We have added to this letter three poems suitable for singing, arranged in different ways. The first employs the dactylic hexameter, usual in heroic poetry; its metre is, I think, carefully worked out, and through chance, or, to speak more accurately, through the will of divine providence, 41 it is divided into seventy equal verses. The third, which has no regular metre, contains eight syllables in each verse, and one and the same letter is repeated at the beginning of the words in the same line; it has been arranged hastily with a rapid pen. I am sending it dedicated to thee, my wise teacher. The middle one, which is composed with the same arrangement of verses and syllables, deals with the journey across the sea of Wynfrith, my client and thine: I have shown and forwarded it to him. These I thought it necessary to lay before the eyes of your4 holiness; it seemed proper in my poor judgment that I should first reveal to thee my feeble literary efforts.

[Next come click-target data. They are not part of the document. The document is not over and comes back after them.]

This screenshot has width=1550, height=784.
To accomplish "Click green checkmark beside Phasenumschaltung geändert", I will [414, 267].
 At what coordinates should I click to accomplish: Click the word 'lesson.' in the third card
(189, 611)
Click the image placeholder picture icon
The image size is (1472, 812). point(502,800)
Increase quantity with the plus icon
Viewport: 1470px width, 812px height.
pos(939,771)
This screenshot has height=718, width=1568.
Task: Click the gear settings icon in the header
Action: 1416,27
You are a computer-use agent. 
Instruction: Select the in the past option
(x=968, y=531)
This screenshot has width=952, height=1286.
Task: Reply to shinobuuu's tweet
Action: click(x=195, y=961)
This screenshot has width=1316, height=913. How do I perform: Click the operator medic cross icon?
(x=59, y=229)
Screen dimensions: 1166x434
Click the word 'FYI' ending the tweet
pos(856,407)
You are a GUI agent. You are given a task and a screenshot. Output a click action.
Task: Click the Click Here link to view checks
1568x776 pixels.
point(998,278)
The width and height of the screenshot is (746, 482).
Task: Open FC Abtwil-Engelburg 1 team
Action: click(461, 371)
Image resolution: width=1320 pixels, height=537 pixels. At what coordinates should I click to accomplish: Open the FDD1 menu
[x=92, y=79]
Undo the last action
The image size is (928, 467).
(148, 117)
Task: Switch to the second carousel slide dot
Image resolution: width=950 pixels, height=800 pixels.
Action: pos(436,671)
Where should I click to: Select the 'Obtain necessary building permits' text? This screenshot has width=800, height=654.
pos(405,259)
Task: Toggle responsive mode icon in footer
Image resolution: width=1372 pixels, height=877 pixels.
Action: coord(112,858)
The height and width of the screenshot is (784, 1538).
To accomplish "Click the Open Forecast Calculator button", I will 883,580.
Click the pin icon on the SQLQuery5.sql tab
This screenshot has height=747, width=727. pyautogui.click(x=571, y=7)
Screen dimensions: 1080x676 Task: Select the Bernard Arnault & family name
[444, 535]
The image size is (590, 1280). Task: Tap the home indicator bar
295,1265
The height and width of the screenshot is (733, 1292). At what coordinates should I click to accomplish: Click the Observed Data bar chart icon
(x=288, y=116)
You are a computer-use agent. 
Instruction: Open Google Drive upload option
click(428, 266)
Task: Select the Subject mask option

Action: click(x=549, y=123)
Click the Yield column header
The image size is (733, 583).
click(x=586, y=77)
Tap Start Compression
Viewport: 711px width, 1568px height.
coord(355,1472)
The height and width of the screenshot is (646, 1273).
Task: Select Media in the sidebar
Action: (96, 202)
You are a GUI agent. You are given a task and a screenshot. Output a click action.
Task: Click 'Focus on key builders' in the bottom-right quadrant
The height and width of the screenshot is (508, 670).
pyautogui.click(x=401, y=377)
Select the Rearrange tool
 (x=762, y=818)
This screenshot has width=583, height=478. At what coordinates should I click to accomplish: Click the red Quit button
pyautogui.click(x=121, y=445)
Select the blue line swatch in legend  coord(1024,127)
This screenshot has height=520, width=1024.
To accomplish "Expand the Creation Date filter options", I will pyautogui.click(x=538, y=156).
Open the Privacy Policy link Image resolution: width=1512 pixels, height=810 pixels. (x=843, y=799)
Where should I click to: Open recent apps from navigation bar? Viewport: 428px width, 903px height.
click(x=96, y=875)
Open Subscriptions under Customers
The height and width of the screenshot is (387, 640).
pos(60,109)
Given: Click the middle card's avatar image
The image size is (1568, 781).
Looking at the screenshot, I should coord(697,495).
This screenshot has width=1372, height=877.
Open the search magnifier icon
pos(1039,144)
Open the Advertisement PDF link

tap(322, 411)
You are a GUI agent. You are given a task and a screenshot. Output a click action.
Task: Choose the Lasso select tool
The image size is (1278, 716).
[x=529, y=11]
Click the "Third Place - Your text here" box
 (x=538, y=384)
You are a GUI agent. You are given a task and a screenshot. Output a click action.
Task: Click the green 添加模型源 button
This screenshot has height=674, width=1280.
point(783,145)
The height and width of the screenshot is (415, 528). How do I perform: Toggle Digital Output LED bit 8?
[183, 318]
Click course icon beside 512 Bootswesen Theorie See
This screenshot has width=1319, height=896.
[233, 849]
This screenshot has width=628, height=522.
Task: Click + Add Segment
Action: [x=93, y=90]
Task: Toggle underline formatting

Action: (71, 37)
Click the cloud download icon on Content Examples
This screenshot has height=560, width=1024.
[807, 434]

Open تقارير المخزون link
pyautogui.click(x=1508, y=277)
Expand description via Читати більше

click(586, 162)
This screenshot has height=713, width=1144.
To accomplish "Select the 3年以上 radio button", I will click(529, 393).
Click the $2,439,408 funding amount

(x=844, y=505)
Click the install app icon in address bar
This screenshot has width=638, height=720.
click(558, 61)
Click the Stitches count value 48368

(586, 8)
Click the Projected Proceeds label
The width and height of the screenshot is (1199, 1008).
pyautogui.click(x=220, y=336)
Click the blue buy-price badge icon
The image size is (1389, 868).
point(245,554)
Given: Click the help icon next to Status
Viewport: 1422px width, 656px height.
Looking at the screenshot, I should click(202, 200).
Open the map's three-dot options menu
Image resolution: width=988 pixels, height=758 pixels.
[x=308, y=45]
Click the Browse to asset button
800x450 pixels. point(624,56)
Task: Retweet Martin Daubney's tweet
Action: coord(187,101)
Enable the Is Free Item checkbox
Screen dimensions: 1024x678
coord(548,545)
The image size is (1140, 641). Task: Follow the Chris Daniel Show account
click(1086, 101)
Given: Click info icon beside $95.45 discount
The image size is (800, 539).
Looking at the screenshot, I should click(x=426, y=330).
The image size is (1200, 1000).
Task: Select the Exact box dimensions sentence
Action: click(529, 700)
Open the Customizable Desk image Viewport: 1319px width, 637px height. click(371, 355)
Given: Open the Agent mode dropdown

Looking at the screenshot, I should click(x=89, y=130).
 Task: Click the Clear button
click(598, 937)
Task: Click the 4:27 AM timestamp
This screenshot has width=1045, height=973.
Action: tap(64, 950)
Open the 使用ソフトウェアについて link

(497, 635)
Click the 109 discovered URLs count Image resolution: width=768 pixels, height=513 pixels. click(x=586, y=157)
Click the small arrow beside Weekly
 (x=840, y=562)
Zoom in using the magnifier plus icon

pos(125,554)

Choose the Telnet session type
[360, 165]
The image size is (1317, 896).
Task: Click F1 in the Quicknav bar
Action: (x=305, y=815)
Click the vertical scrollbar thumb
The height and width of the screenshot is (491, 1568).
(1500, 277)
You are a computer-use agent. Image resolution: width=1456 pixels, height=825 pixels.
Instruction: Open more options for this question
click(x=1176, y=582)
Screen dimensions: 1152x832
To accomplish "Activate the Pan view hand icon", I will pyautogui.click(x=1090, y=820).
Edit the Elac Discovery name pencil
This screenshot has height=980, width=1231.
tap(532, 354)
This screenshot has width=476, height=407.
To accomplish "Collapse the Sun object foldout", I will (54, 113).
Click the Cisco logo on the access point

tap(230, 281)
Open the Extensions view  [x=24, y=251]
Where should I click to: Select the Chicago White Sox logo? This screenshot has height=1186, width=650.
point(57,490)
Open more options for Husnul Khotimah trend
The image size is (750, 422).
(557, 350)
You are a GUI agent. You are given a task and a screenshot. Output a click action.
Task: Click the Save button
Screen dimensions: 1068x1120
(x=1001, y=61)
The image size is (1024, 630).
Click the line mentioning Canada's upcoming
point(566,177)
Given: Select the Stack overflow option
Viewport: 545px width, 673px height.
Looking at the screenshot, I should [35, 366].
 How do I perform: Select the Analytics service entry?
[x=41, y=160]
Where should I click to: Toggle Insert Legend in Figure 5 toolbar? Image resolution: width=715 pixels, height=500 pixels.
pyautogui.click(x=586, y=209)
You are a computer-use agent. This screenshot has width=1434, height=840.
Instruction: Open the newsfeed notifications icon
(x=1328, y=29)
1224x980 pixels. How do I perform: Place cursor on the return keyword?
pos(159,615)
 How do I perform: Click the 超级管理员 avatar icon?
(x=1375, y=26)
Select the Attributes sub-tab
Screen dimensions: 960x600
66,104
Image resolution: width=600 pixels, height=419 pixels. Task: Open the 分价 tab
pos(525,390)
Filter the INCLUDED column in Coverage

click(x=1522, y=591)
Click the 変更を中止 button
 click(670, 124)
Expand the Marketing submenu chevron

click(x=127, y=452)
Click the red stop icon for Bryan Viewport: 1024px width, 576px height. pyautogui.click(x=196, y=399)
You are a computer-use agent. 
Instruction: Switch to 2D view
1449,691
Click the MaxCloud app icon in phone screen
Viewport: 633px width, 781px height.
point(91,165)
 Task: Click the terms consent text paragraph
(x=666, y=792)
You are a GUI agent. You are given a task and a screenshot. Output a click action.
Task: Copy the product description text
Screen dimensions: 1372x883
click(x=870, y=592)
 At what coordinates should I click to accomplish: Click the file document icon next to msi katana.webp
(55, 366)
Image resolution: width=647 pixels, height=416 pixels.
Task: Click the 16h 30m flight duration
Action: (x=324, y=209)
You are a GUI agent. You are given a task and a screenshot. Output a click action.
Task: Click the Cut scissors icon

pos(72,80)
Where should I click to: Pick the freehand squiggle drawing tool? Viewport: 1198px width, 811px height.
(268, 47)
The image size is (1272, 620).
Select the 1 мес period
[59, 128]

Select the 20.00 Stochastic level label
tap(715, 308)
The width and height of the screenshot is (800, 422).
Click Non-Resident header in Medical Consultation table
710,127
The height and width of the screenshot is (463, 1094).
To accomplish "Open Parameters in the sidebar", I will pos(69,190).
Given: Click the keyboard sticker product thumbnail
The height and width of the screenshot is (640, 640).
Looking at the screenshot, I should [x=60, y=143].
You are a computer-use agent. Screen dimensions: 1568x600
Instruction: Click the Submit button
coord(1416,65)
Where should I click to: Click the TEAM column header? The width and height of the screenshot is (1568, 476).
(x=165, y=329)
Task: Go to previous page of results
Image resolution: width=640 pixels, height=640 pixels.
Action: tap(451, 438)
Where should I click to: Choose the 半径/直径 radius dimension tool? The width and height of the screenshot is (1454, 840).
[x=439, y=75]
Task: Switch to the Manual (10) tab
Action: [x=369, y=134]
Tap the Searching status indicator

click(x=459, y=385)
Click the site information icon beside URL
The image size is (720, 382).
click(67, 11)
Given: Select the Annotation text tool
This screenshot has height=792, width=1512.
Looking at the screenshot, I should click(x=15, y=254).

Since, if approved by your taste and corrected in accordance with the true standard, they become forthwith acceptable to great numbers of readers.

Farewell in Christ.

Footnotes

1  This side-figure is in each case the number of the letter in Monumenta Germaniae Historica, Epistolarum III.

2  Prov. vi. 12. The Scriptural references are to the Vulgate; the English rendering is that given in the Authorized Version.

3   Matt. x. 22.

4  Aedilwald here uses the plural “you,” instead of the more familiar “thou” which he has used up to this point. In practically every case where such changes occur in the letters, the translation follows the text. The writer usually lapses into the more official and correct form, as though he suddenly became conscious of the dignity of the person addressed.